Deveria ser por volta de uma da manhã quando os homens passaram novamente. O veredicto foi dado e seria a morte ao nascer do sol. Amarraram no ao tronco no centro do acampamento, nossas carroças e tendas ficavam em circulo formando uma grande praça.
Não sei o que deu em mim, mas eu precisava fazer algo, eu precisava tentar salva-lo. Falei com Sara e Dim, eles não entenderam, mas ajudariam. Fora da tenda pegamos nossas bicicletas e saímos do acampamento por um lado em que não havia ninguém, as mulheres estavam recolhidas e os homens concentrados em volta da fogueira bebendo vinho, limpando os seus punhais e esperando o amanhecer. Queria chegar à cidade o mais rápido possível, mas além da distancia, pois o acampamento ficava no final de uma estrada de barro cercado de um mato muito alto que a deixava escura e para piorar havia chovido muito noite passada, o barro estava fofo e a estrada esburacada. O barro respingava sobre minhas pernas pensei em como chegaria ao acampamento, logo depois cheguei à conclusão que aquilo pouco importava.

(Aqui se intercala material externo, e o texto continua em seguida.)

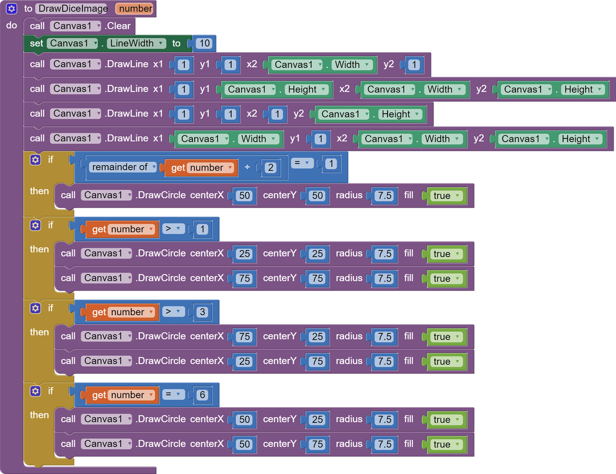Open the mutator gear on DrawDiceImage procedure block
616x474 pixels.
[x=11, y=8]
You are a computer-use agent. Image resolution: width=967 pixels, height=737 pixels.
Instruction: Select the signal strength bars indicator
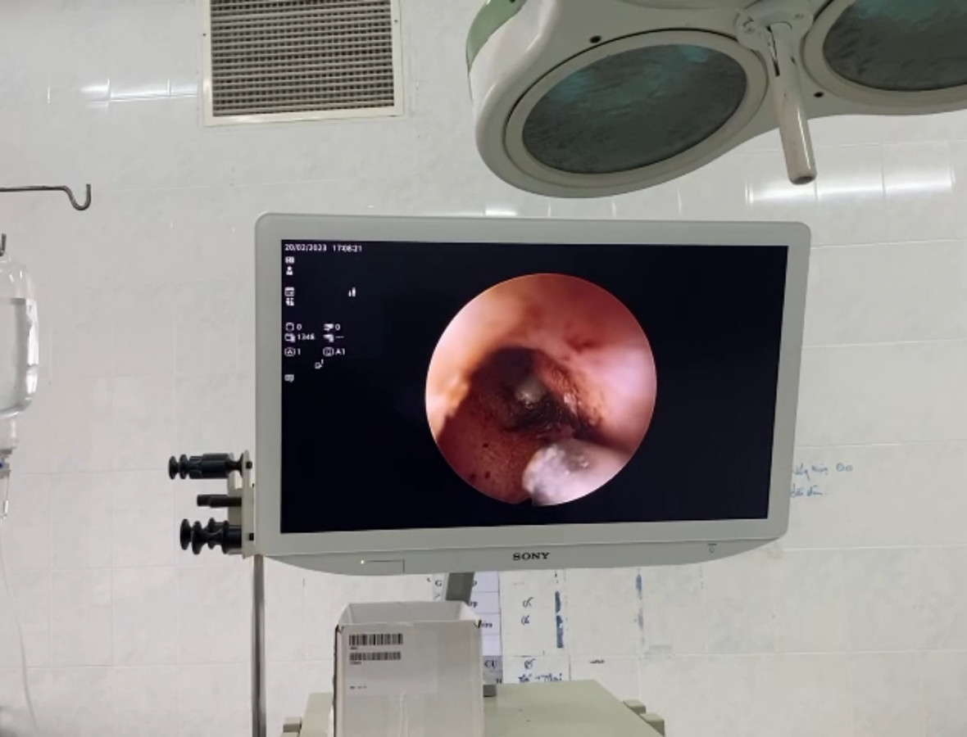pyautogui.click(x=352, y=292)
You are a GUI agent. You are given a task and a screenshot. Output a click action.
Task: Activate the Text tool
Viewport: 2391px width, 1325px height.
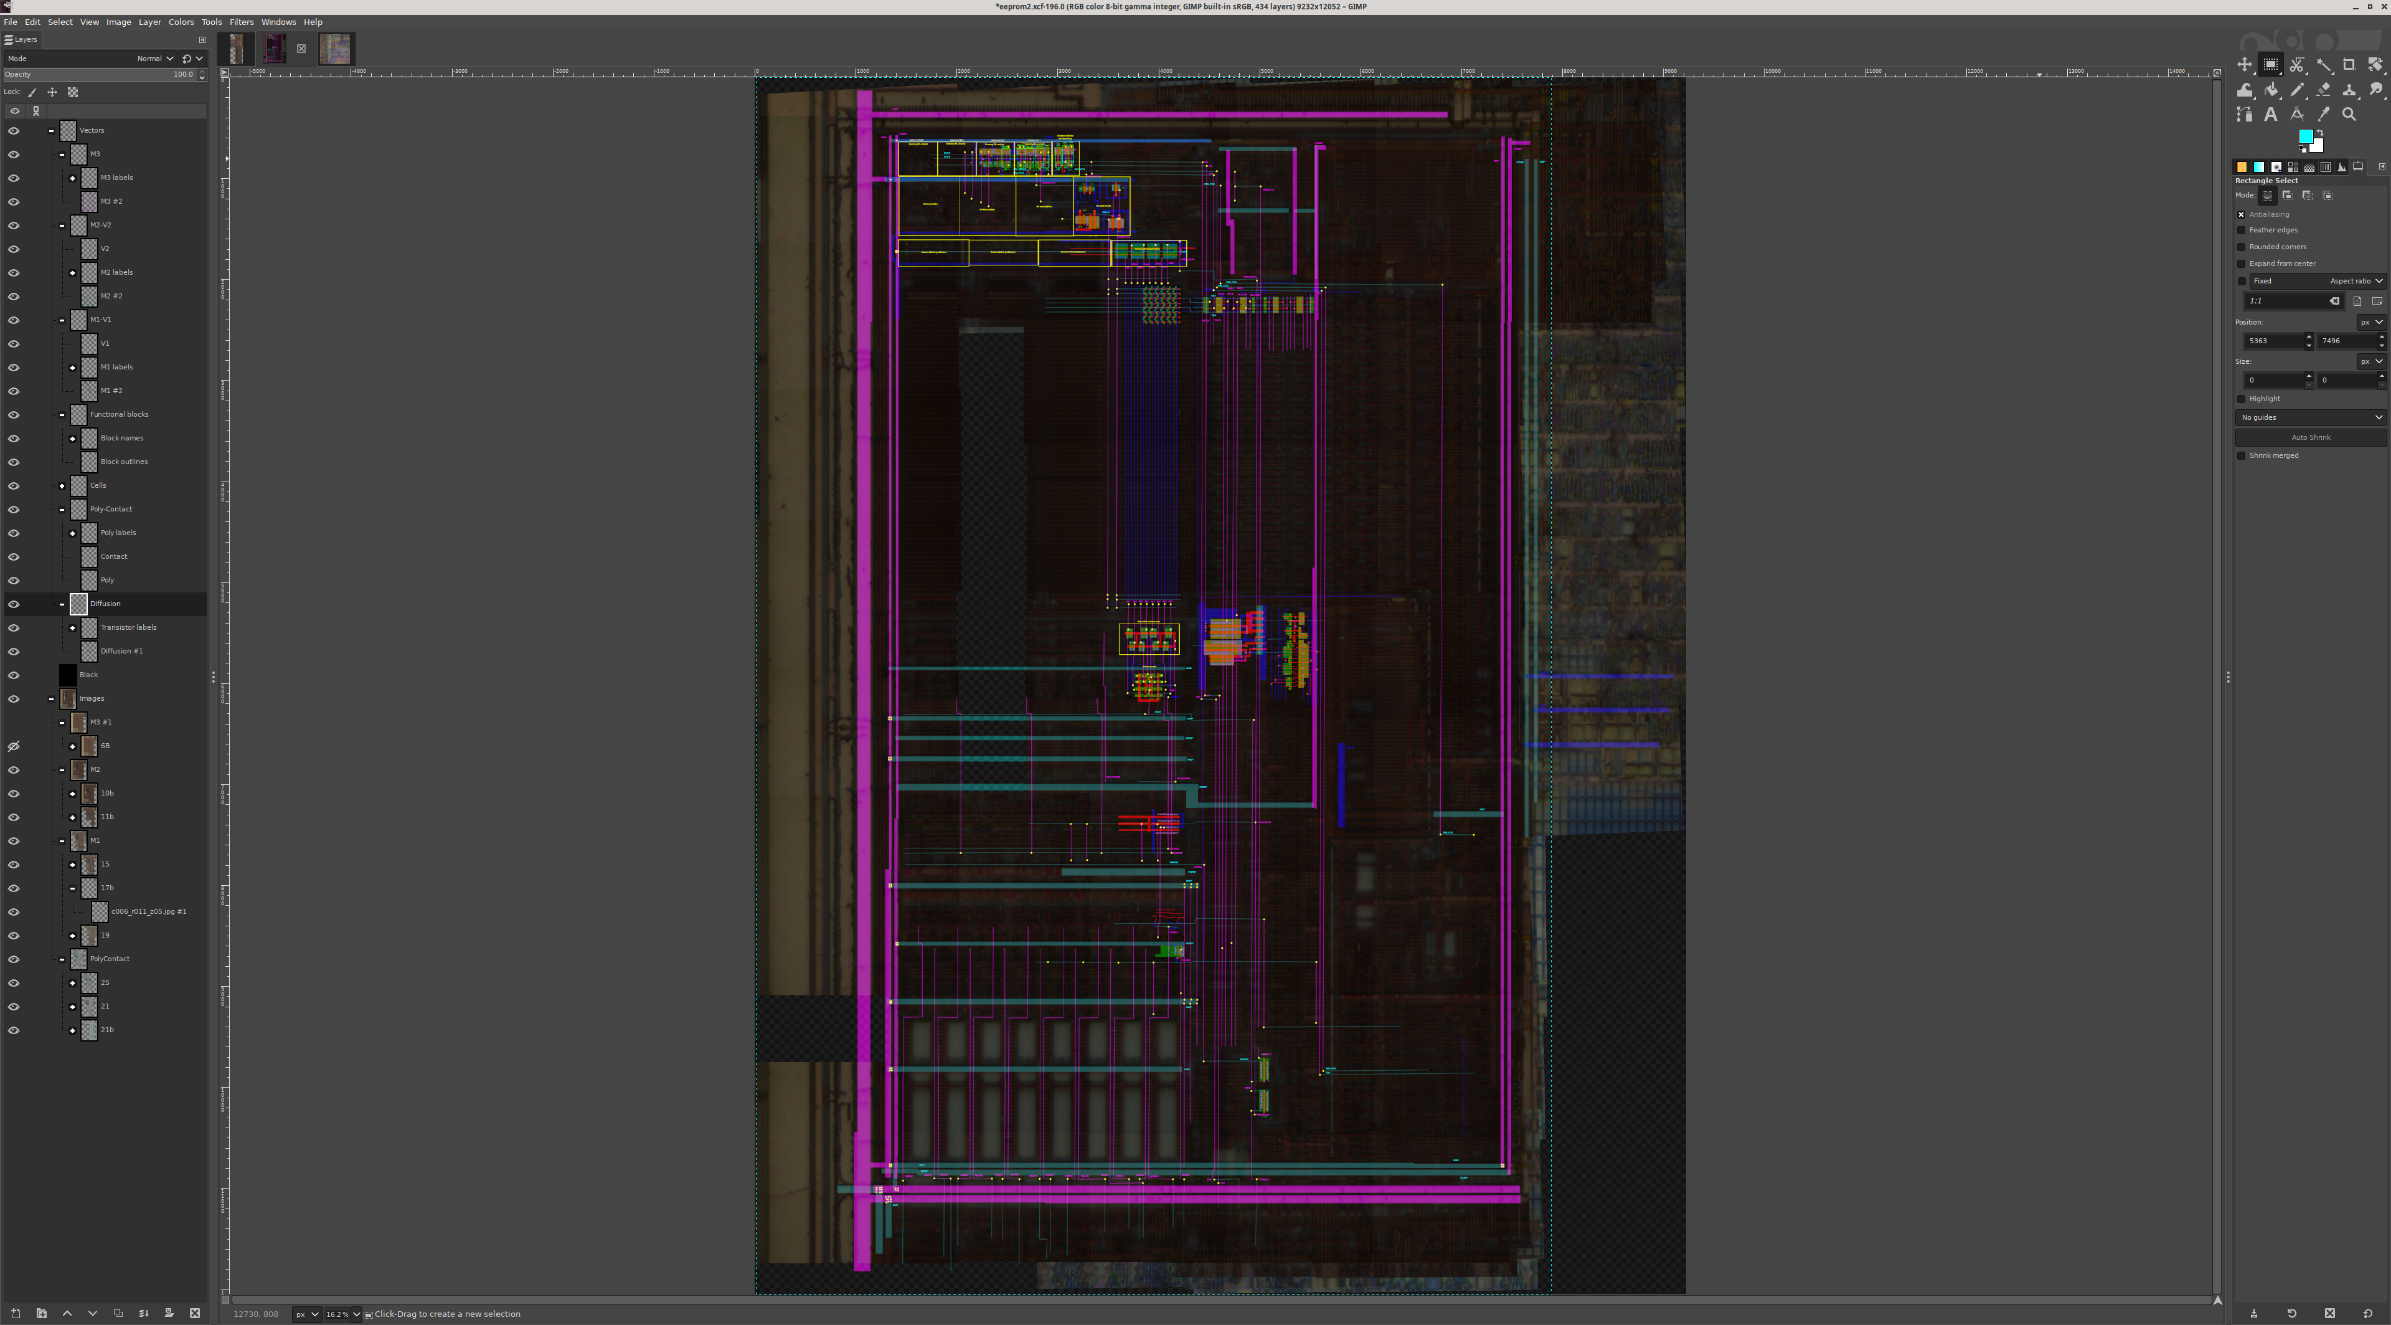pos(2270,114)
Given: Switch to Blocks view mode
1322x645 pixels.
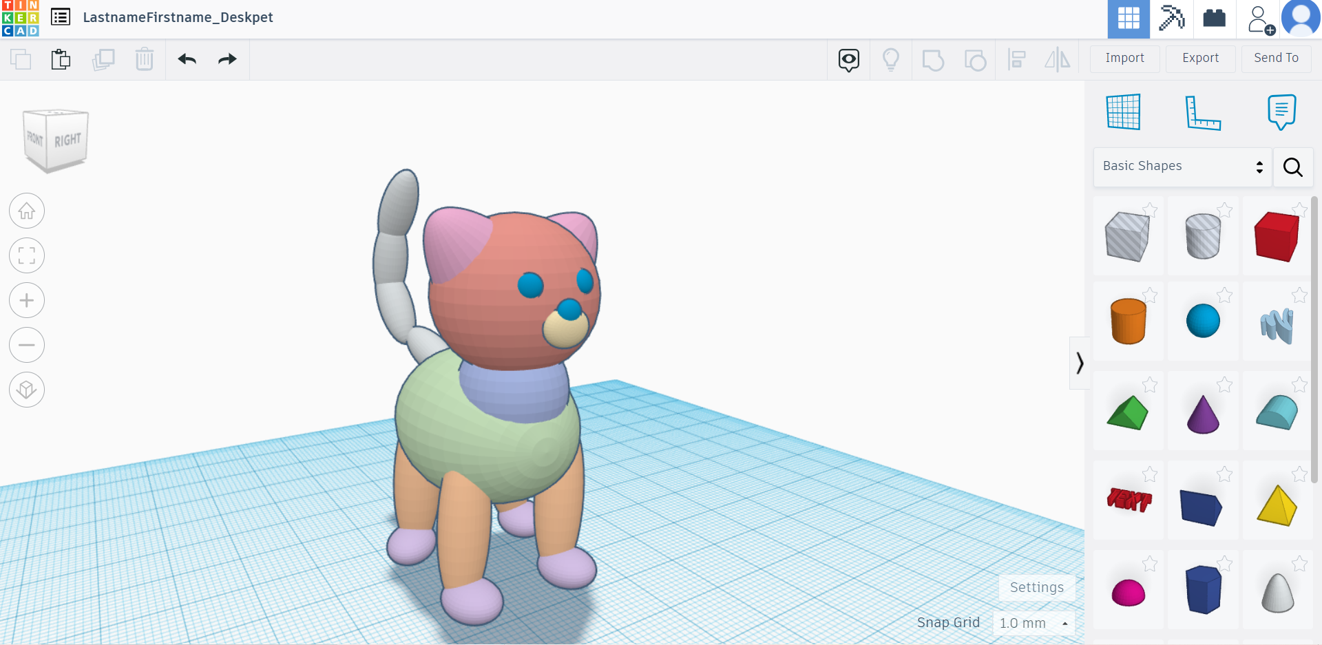Looking at the screenshot, I should (1173, 19).
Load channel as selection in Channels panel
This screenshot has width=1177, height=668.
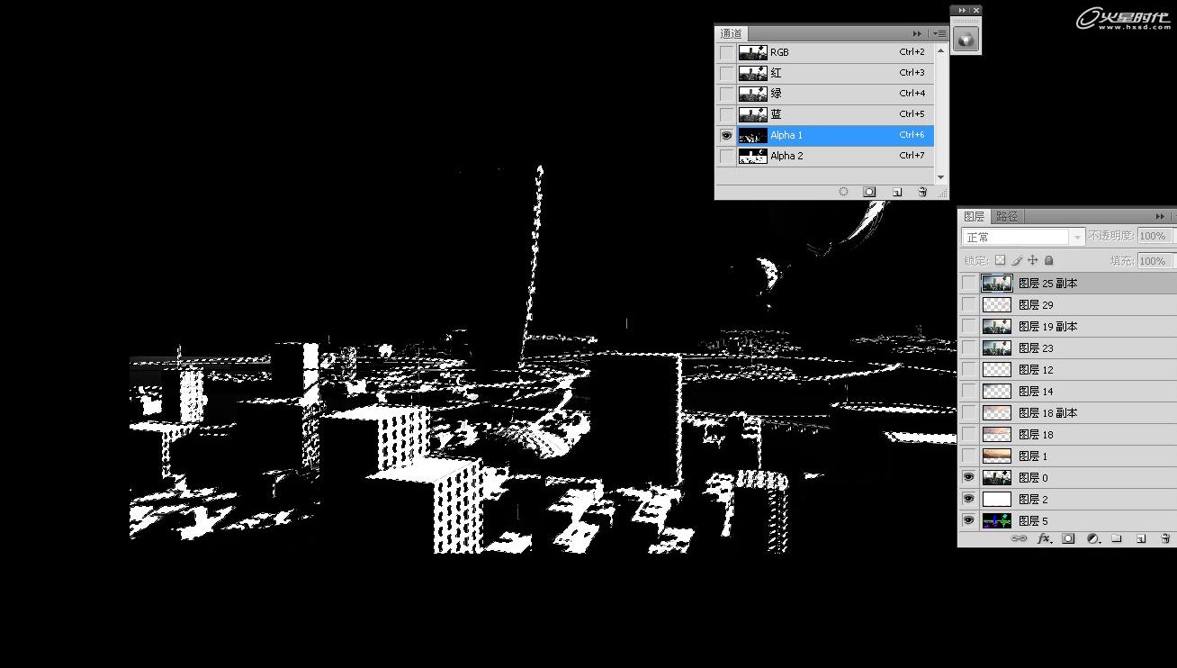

Já tinha se passado muito tempo quando finalmente chegamos ao nosso destino. Uma rua que terminava na subida de um morro, uma rua toda em paralelepípedo que refletia um tom prata sobre a luz da lua e de antigas luminárias na rua. A primeira casa antes da subida do morro era uma casa muito antiga de cor branca que ficava ao nosso lado direito. Paramos no inicio da rua, tudo o que eu sabia é que nela morava uma senhora idosa que podia nos ajudar a salvar o homem, mas algo me detinha, não consegui me mover, sentia um medo e me sentia vigiada. Era verdade do alto do morro pude ver escondido atrás de muros e pedras diversos gagins e tive medo, pois eles nos detestavam, o medo de ser atacada cresceu, pensava em como chegar a casa sem enfurecê-los, mas não conseguia me mover ficava ali parada e o sol estava quase nascendo. Ficava tentando imaginar o que aquela velha senhora podia fazer para salva-lo quase tentando justificar-me dizendo que eu realmente não podia fazer nada. Diante desses sentimentos de medo e impotência fui arrancada deste sonho, olhava ao redor de minha cama procurando no meu quarto pela resposta a única pergunta que me angustiava, “consegui salva-lo?”. Minha consciência gostaria que sim, porém o sentimento que tenho é não. É como se em minha imaginação eu até conseguisse vê-lo sangrando naquele tronco. Quis voltar a sonhar, entretanto foi impossível; talvez porque meu coração já tenha me dado a resposta.